4:30: Lance recommends making everyone your dating coach. If there’s a coffee shop you regularly go into where you don’t flirt, start flirting. To recalibrate someone’s response to you, simply say, “I’ve been thinking about our relationship…” Sounds funny.
David Wygant on fire
5:20: Daily Openers with Wygant, Eric Disco, Daniel Johnson. Wygant is on fire; he is by far the most entertaining of the bunch so far. No matter what the scenario – at an airport, on a treadmill with headphones on, bookstore, on the subway, he’s got a routine. What’s more, it’s a routine but it’s also completely spontaneous. He makes it look easy; he’s inspiring. His clothing store bit, where he walks up to the clerk, holds up his hands in abject surrender and says, “Help me!” is pure gold. He’s got some cool exercises too, ones that I as a writer can relate to, about observation. For instance: watch five minutes of Oceans Eleven. Stop. Write down what you just watched. Go back and see how much you observed. That’s how much attention (say, if you wrote down 10%) you pay in your daily life.

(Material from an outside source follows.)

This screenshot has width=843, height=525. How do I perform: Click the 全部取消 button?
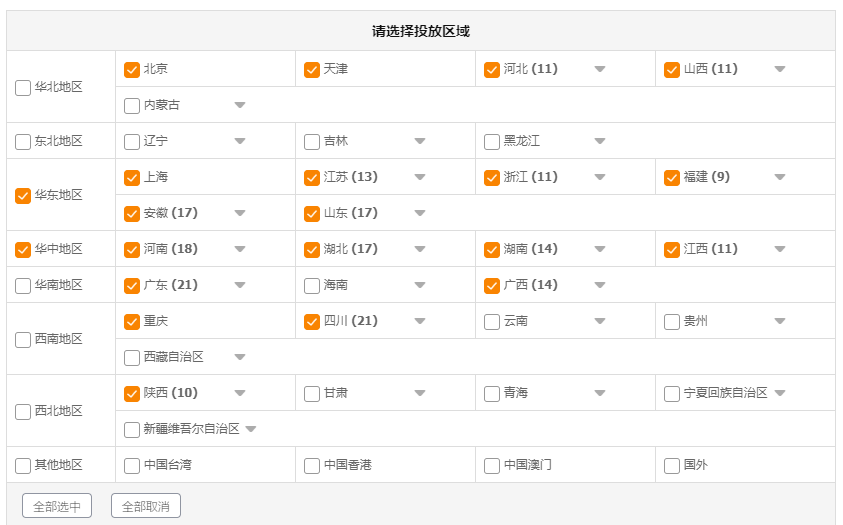pos(146,506)
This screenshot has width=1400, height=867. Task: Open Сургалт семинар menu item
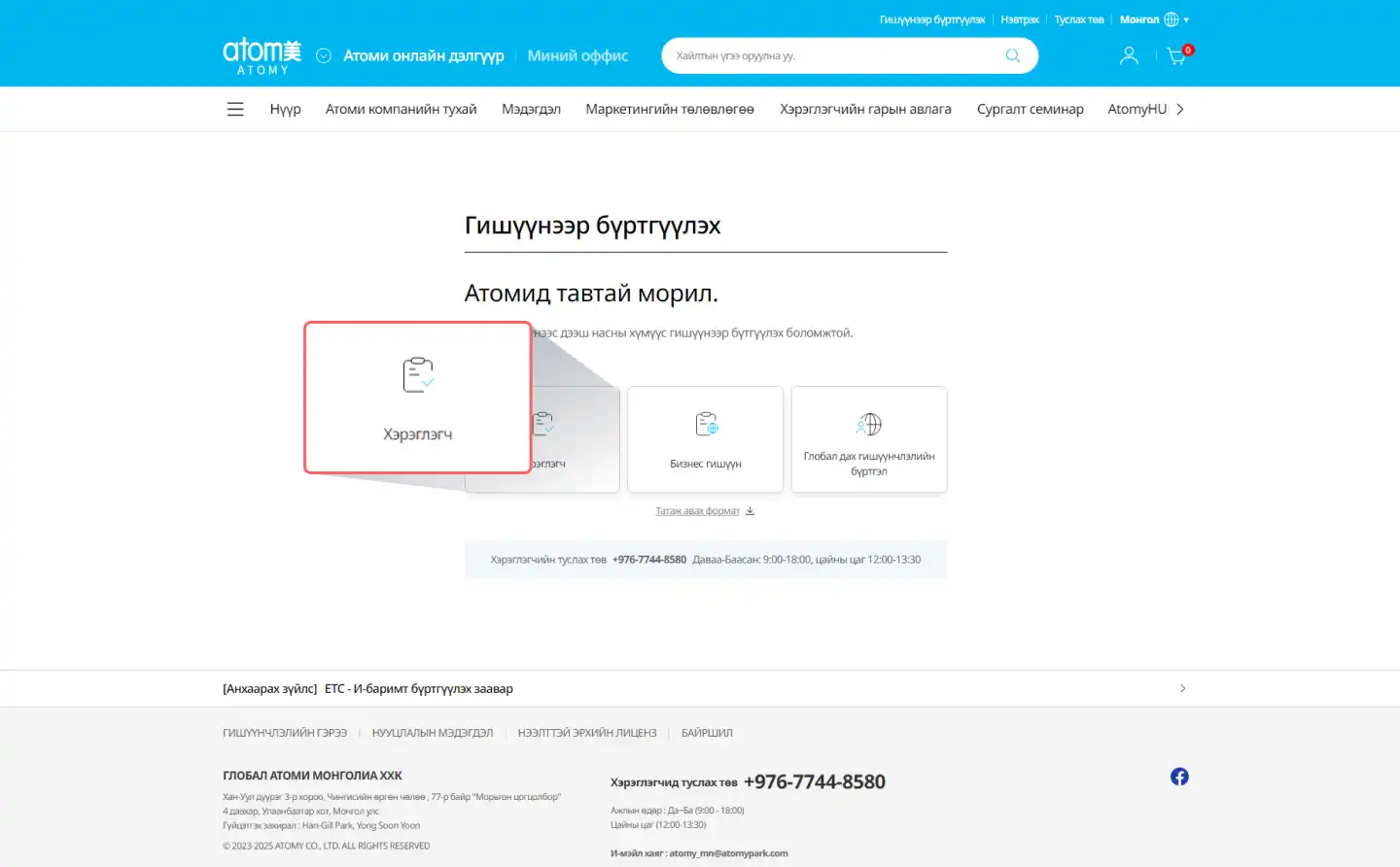[1030, 110]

7:20: The Supergirls are back out for an eye contact exercise that’s one of the best demonstrations of the day. Our man Lance instructs them to give various looks back – disinterested, disinterested but polite, interested but not right now, interested. It’s very illuminating; something that might register on the subconscious is being brought to the surface. Lance has a good line about one of the looks: “She’s saying, ‘I’m ending the conversation [with the eyes] but I’m showing you how cute I am.'”
Don Diego Garcia, the man who wrote the white paper on Kino Escalation
8:30-10: Dinner break. We go to nearby Bourdin’s [author’s note: it’s actually Bourdin Bakery and it’s still there], but there’s too many of us. Lance takes all the speakers and Supergirls into a back room, leaving a bunch of us chumps with Don Diego Garcia. The Stylelife Academy (founded by The Game author Neil Strauss) coach walks us through a chart he’s made up of a seduction model. The colours are pretty and he talks a pretty good game. He also wears a shoulder holster with no gun and tells us he lost his virginity 20 years ago at 15 and has experienced a dry spell of no longer than 3 weeks. I hate him. [Author’s note: try reading this in public today.]

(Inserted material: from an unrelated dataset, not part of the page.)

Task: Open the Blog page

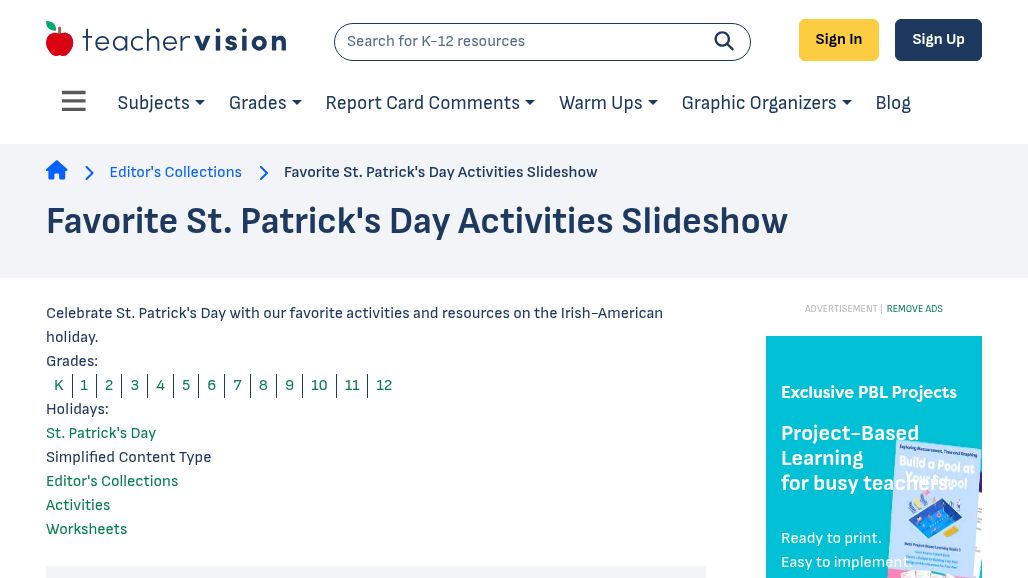Action: (892, 103)
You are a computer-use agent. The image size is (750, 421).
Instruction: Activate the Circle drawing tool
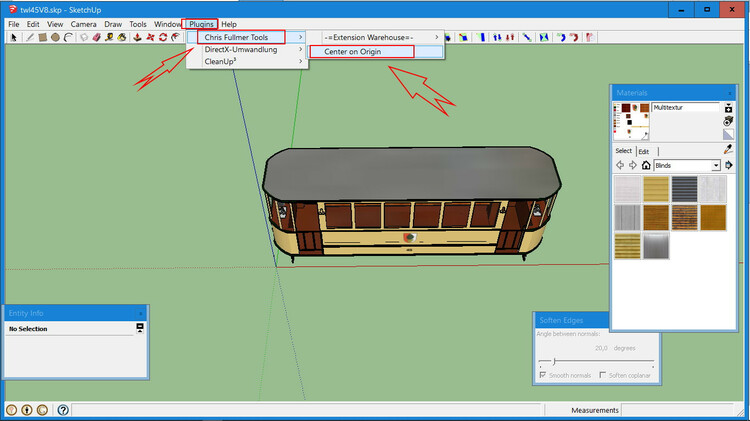[x=56, y=38]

10: Back in the conference room for a “vibing exercise.” Three volunteers from the audience get onstage. Eric and Daniel demonstrate the art of conversation, of taking a word and building it into a back-and-forth that takes an emotional turn.

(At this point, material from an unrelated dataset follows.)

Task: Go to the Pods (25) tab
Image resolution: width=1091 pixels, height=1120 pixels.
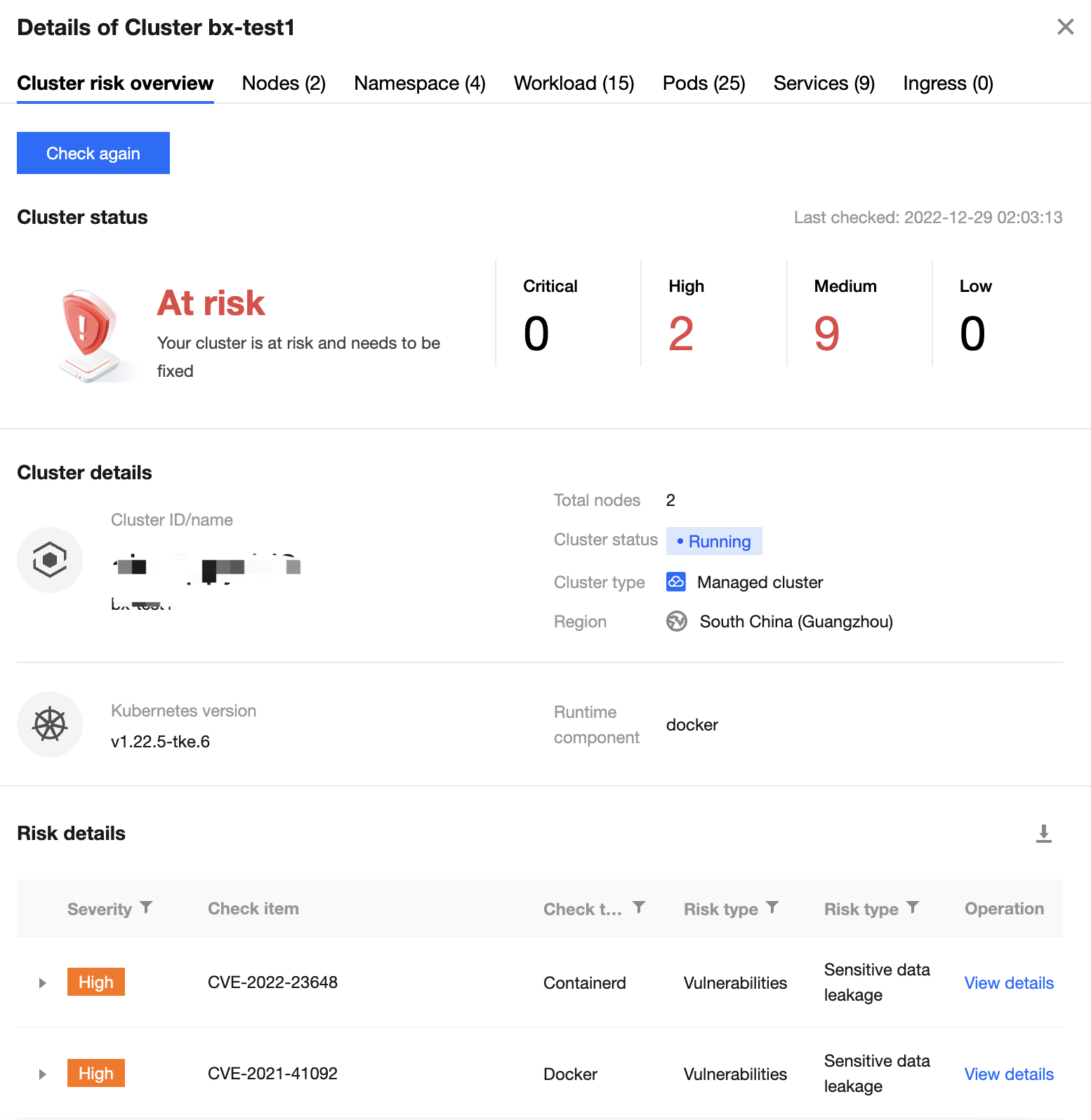Action: pyautogui.click(x=703, y=84)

11: Alexandra, one of the Supergirls as well as the only female dating coach with Pickup 101 (and who is dating the aforementioned Daniel), is on the phone. I walk by and she says it’s her grandmother’s birthday and hands me the phone. “It’s her 18th birthday,” she says, which totally confuses me until she reminds me it’s a Leap Year. “She’s only had 18 birthdays” suddenly sort of makes sense except I can’t do the math at that point and anyway I’m talking to Alexandra’s gram in Seattle wishing her a happy birthday. Then it’s up to Zan’s room for a debriefing and some vodka. Many revelations and impassioned speeches about the beauty of women later I stumble back to my room for a fitful slumber.